Non seulement l'idée de marcher avec 1000 chansons était inconcevable, mais elle ne répondait à aucun besoin ni demande précise du marché. Connaissez-vous beaucoup de gens qui se sont levés un matin en clamant que ce qui manquait à leur bonheur était une patente à gosses en forme de gourde virtuelle remplie de leurs chansons préférées?

Moi, pas. Et c'est normal.

Steve Jobs, le défunt père de l'iPod, parti trop tôt pour célébrer les 10 ans de sa fabuleuse invention, a été plus rapide et imaginatif que nous. Il a anticipé nos désirs avant même qu'ils ne prennent forme, transformant le cordon de nos écouteurs en un cordon ombilical libérateur, et créant chez nous une dépendance dont nous n'avions même pas commencé à deviner les contours.

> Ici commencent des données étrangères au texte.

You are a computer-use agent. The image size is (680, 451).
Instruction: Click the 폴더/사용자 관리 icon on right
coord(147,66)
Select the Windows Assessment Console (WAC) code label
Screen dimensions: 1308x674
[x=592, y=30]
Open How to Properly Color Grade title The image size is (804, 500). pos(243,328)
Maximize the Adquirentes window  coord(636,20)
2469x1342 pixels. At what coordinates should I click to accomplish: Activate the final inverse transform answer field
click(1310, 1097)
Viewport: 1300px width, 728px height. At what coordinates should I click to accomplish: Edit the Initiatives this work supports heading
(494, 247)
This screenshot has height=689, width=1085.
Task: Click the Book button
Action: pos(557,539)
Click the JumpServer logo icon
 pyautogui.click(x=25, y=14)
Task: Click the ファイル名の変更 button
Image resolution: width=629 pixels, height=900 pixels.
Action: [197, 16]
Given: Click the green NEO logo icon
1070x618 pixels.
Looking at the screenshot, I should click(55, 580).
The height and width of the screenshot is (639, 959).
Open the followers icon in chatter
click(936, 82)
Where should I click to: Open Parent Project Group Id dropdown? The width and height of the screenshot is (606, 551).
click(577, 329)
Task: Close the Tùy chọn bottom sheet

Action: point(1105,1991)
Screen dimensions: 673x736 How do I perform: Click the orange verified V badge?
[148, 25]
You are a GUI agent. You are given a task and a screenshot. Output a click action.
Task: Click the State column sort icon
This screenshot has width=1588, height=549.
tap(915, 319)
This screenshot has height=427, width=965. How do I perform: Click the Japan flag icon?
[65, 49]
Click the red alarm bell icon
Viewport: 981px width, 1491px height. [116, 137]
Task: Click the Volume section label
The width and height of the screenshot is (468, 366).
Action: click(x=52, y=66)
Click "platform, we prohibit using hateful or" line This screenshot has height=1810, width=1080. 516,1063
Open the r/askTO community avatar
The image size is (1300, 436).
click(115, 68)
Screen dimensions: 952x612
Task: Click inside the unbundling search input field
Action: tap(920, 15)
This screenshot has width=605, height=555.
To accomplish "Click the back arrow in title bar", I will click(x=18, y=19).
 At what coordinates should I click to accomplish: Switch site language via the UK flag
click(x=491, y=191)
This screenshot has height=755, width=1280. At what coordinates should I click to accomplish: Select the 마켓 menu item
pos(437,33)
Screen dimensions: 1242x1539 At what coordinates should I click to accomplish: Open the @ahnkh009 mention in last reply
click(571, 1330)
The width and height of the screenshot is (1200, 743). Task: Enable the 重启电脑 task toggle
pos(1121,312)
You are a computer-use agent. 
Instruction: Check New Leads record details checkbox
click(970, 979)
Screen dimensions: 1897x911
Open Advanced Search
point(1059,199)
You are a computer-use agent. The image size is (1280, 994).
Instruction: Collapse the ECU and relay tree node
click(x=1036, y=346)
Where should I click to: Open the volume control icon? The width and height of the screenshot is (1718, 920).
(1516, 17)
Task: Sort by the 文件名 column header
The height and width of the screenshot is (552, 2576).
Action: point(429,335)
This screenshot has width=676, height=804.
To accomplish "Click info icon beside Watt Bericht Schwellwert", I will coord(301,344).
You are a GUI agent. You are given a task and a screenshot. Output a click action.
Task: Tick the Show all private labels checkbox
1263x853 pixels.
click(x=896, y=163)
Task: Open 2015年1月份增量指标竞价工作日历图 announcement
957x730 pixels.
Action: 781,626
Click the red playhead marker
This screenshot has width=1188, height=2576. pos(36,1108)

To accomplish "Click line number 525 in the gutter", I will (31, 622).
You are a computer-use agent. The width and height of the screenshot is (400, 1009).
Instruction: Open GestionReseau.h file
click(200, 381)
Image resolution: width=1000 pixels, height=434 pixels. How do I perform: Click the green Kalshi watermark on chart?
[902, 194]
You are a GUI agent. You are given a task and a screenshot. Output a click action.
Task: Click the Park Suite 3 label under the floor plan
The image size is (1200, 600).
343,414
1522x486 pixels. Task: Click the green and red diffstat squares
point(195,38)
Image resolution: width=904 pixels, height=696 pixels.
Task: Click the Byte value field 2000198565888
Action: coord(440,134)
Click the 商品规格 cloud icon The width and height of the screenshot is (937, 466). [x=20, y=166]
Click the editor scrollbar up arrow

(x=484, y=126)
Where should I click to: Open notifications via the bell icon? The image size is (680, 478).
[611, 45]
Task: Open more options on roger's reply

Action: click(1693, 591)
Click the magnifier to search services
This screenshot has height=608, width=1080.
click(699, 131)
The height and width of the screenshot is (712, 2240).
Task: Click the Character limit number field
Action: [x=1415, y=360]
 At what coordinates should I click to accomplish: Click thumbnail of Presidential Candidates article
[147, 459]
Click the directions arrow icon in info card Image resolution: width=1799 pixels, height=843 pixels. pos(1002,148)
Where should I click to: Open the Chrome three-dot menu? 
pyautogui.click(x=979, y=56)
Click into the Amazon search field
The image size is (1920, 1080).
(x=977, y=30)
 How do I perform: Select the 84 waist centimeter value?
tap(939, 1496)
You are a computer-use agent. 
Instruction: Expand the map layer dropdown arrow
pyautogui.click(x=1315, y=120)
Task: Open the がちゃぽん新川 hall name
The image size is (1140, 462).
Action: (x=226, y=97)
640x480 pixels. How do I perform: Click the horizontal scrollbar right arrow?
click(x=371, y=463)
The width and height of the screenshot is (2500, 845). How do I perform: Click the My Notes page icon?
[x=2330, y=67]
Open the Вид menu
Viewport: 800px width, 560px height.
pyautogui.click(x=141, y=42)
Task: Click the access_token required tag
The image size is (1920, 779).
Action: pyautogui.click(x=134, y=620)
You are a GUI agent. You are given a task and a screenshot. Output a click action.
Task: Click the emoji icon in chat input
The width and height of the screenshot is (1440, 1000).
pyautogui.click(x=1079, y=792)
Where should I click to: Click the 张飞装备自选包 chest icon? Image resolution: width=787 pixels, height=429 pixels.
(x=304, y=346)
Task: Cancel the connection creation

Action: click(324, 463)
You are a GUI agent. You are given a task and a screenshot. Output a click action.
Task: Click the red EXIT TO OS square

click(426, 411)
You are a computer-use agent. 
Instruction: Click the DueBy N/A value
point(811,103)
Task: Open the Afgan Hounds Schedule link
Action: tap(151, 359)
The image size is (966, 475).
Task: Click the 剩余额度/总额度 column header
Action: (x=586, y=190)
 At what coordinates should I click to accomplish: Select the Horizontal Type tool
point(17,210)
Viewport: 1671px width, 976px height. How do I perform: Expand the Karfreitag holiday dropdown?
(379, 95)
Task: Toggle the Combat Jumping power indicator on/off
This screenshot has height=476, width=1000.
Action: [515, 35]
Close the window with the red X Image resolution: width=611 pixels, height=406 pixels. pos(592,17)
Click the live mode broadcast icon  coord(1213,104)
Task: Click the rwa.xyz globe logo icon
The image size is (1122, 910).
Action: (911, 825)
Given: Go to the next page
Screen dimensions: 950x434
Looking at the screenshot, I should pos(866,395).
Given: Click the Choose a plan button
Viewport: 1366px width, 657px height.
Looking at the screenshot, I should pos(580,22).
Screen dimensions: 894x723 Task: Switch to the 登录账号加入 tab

Mais quoi qu'on en dise, l'iPod n'a pas fait de nous des êtres humains radicalement différents. On écoutait de la musique avant. On en écoute encore aujourd'hui. L'ordinateur a changé nos vies. L'iPod a changé notre façon de consommer de la musique. Point.

Oui, bien sûr, l'iPod a pavé la voie à la mobilité, au stockage et à l'accessibilité immédiate. Mais chemin faisant, l'iPod nous a aussi enfermés dans une bulle sonore d'individualisme exacerbé, pas toujours libératrice. Aujourd'hui, presque n'importe où dans le monde, près de 300 millions de personnes marchent, courent, pédalent ou volent, branchées sur leur musique, mais totalement déconnectées des autres.

C'est ce qui explique aussi pourquoi, parfois, ils se font heurter par un camion, renverser par un tracteur ou attaquer par un prédateur qu'ils n'ont pas entendu arriver, tout absorbés qu'ils étaient, par la dernière toune de Coeur de pirate ou de Coldplay dans leur iPod. Certains prétendront que ces dommages collatéraux ne pèsent pas lourd devant les heures de plaisir et les montagnes de bonheur que procure cette formidable bébelle qu'est l'iPod. Peut-être.

Reste qu'il est impossible de célébrer les 10 ans de l'iPod sans évoquer iPod City, à Shenzen, en Chine. Les plus polis parleront d'un techno-parc hyper performant. Les plus lucides évoqueront plutôt un camp de travail constitué de 15 usines, où environ 400 000 ouvriers fabriquent, depuis 10 ans, des iPod, s'échinant 60 heures par semaine dans des conditions frôlant à ce point l'esclavagisme que plusieurs d'entre eux se sont suicidés.

Sachant cela, chaque fois qu'on marche dans la rue avec nos 1000 chansons, on peut bien continuer à vouer un culte au dieu iPod, mais il ne faudrait jamais oublier que cette fabuleuse divinité a un prix. Pas pour nous. Pour ceux qui la fabriquent.